ABOUT THIS EXERCISE:
In the records below, find the line containing "You are a computer-use" and return it together with every later line, exactly as written; pictures are to be omitted.

[Start of section]

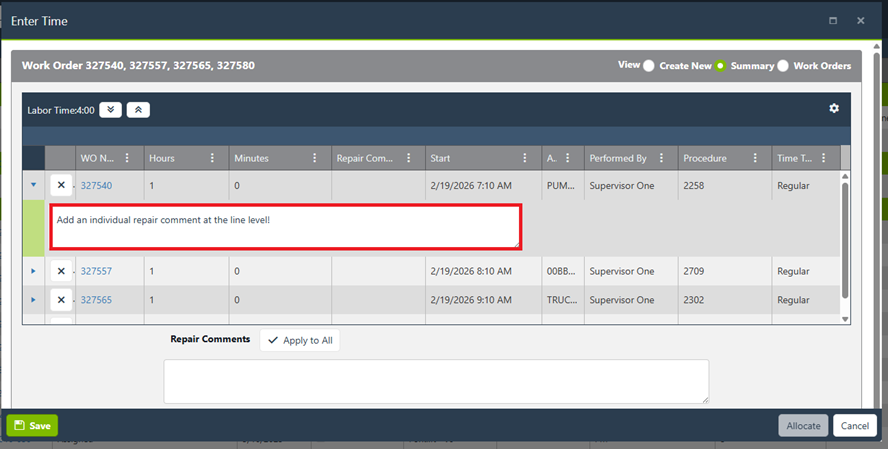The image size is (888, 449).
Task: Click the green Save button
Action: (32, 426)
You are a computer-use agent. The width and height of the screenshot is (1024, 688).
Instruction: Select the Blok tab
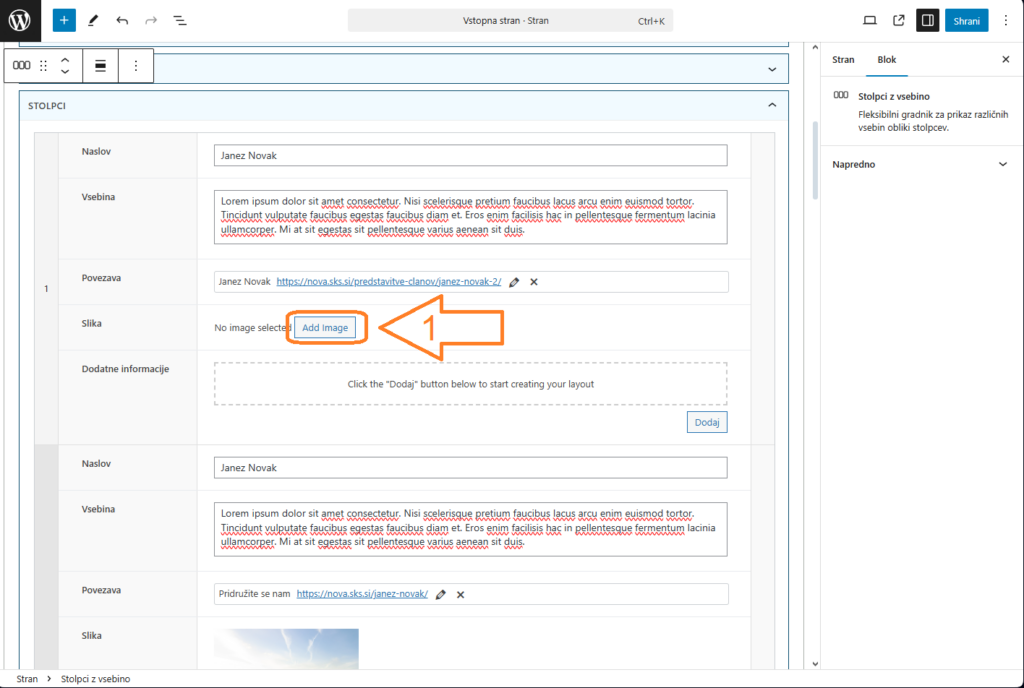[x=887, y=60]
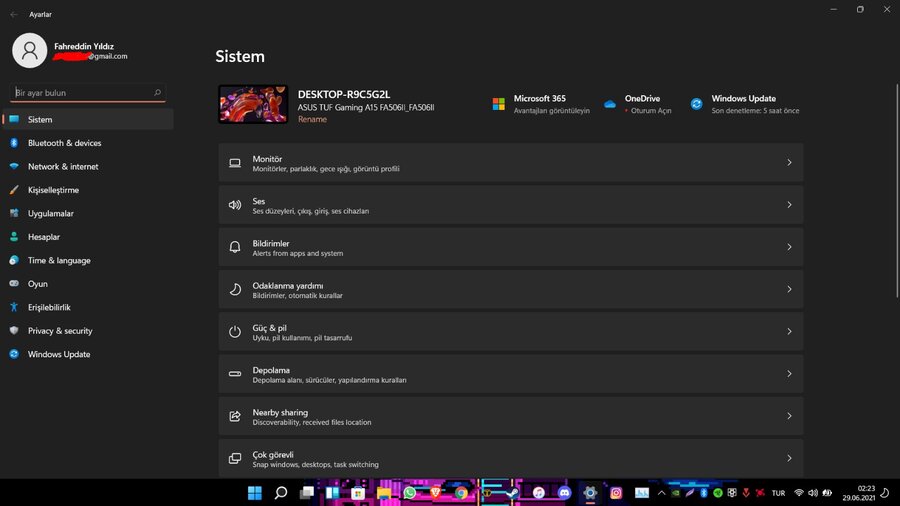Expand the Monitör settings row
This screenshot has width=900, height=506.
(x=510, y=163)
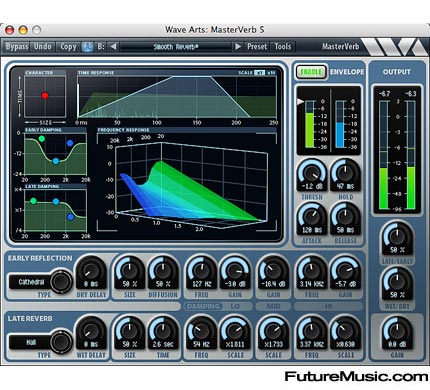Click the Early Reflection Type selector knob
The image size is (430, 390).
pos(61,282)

[End of section]

TASK OUTPUT:
You are a computer-use agent. The width and height of the screenshot is (1024, 688).
Instruction: Select the Blok tab
[x=887, y=60]
Expand the Monitör settings row
This screenshot has width=900, height=506.
(x=510, y=163)
Click the Early Reflection Type selector knob
The image size is (430, 390).
pos(61,282)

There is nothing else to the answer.